** What the task requires **
Your reply should contain only the line with "Task: Toggle RX" and the lines after it through the end of the data, each written out exactly.

** Data for this exercise **
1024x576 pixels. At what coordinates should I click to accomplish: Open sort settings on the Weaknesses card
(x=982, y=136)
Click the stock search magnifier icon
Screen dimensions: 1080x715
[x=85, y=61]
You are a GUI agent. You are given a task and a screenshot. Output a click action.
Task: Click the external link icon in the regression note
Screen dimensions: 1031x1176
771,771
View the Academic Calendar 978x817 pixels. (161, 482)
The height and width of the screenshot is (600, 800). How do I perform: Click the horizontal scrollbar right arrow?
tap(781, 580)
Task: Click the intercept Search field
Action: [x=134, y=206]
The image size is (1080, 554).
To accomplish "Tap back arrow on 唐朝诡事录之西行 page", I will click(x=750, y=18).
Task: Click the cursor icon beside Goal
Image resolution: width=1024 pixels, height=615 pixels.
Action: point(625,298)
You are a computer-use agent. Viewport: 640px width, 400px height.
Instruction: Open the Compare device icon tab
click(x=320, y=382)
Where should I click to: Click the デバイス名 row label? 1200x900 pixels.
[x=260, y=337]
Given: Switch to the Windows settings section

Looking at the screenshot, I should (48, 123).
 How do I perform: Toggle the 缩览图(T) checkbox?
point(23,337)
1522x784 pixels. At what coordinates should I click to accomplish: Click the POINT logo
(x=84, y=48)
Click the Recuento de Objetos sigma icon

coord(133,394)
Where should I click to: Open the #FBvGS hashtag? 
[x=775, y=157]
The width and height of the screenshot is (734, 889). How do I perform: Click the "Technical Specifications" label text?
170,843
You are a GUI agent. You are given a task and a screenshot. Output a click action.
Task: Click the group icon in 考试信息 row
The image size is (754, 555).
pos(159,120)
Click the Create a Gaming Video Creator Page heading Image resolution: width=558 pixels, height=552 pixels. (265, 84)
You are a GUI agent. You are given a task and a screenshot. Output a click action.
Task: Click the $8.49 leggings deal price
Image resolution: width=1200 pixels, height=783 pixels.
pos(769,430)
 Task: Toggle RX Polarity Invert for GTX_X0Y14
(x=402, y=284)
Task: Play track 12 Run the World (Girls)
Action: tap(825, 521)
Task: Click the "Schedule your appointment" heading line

** Task solution **
 Task: Toggle RX Polarity Invert for GTX_X0Y14
(x=402, y=284)
Task: Play track 12 Run the World (Girls)
Action: tap(825, 521)
Task: Click the "Schedule your appointment" heading line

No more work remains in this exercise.